### WORK TO COMPLETE
How many lines of the material below contain the word "header"? Reply with only the number.

:: PROVIDED DATA

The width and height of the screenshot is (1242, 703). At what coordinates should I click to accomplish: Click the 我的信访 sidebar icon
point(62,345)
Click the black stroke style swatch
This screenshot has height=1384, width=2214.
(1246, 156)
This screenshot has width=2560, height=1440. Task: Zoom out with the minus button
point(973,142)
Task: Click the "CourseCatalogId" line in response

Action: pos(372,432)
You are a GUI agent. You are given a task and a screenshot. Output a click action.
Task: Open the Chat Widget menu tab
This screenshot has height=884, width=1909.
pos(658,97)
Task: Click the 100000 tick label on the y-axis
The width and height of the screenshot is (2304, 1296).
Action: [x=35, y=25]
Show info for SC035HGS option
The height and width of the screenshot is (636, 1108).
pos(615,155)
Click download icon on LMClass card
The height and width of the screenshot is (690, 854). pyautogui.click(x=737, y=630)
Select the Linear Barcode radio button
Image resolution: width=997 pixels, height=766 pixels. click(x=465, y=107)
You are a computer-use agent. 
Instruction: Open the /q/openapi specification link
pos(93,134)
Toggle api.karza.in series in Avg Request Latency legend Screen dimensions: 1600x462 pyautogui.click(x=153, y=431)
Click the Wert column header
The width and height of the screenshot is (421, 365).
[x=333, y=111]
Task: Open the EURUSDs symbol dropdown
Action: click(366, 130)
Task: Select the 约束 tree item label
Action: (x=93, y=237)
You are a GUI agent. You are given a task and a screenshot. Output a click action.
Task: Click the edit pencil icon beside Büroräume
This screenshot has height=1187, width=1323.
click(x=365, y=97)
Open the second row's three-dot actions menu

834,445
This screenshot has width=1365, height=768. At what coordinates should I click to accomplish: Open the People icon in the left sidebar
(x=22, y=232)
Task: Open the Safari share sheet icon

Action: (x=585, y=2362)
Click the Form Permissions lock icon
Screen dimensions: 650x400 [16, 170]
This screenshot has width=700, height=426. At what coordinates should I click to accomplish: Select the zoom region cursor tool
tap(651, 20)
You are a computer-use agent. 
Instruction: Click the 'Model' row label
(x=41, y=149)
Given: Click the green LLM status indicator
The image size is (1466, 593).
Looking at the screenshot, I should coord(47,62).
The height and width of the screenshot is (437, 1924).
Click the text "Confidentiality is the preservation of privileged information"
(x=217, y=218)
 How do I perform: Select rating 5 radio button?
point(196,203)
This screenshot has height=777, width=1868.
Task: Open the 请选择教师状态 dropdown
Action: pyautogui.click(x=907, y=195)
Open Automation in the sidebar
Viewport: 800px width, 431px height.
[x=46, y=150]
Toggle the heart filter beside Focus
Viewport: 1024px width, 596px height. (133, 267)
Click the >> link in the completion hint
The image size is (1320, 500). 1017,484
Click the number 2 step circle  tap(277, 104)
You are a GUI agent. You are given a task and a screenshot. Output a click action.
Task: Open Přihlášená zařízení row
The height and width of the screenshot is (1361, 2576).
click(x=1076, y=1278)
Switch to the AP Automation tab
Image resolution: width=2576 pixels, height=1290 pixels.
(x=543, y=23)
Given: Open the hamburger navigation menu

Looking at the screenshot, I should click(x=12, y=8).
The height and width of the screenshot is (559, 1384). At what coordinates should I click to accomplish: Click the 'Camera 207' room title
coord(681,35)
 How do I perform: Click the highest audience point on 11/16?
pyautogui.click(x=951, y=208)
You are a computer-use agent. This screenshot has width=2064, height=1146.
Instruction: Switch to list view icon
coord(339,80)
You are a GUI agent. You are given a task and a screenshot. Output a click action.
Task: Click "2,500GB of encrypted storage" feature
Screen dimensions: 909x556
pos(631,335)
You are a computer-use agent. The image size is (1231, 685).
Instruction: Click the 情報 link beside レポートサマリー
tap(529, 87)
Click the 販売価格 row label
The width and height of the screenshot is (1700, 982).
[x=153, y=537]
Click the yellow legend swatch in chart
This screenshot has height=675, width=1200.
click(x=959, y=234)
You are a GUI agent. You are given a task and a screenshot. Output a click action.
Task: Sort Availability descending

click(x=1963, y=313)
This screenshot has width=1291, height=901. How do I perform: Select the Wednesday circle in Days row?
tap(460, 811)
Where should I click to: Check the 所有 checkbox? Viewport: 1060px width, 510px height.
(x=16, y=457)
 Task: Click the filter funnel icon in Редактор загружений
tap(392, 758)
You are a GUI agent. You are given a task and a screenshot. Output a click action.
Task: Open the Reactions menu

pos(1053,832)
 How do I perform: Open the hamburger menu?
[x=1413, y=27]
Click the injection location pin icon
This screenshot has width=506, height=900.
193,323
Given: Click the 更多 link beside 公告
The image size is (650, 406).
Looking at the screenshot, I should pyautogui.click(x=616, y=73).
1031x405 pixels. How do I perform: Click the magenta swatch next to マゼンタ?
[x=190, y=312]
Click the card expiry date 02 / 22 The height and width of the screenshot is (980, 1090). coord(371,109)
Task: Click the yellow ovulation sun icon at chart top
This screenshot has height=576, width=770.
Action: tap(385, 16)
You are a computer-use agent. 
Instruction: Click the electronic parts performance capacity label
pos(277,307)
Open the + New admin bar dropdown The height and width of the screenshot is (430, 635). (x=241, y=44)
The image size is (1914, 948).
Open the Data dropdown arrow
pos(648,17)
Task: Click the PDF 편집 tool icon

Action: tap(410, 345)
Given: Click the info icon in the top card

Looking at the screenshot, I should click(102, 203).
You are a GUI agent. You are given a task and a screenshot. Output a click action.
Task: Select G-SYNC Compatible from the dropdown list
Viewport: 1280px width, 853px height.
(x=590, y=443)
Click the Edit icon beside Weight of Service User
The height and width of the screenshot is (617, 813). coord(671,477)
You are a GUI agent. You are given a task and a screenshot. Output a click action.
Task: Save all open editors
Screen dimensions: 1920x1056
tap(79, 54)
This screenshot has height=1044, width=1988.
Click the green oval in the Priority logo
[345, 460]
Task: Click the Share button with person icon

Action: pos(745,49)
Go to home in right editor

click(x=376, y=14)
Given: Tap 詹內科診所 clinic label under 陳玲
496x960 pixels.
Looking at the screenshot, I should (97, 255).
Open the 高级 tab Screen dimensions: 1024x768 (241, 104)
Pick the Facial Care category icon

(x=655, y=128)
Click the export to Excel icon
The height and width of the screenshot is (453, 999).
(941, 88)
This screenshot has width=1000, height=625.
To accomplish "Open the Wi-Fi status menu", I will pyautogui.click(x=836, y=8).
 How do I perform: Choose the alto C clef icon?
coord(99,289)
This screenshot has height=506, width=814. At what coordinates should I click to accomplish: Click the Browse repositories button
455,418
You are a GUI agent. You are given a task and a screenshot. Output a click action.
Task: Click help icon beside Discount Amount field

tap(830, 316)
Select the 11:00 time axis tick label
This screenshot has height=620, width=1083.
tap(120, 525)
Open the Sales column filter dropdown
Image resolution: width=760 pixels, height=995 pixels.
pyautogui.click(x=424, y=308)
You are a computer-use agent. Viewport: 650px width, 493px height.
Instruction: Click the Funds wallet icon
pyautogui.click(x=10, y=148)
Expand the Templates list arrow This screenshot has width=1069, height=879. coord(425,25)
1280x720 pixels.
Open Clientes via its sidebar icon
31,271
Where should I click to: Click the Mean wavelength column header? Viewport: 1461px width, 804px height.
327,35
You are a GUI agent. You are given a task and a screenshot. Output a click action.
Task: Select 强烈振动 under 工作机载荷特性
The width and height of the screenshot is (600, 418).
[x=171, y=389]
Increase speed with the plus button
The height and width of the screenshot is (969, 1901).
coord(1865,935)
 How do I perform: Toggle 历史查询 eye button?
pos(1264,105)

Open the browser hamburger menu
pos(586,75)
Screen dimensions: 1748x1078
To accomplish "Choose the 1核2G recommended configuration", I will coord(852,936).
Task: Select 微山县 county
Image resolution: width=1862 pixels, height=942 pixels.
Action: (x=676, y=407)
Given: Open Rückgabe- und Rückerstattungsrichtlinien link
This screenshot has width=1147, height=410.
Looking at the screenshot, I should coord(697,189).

::::

### EXERCISE RESPONSE
2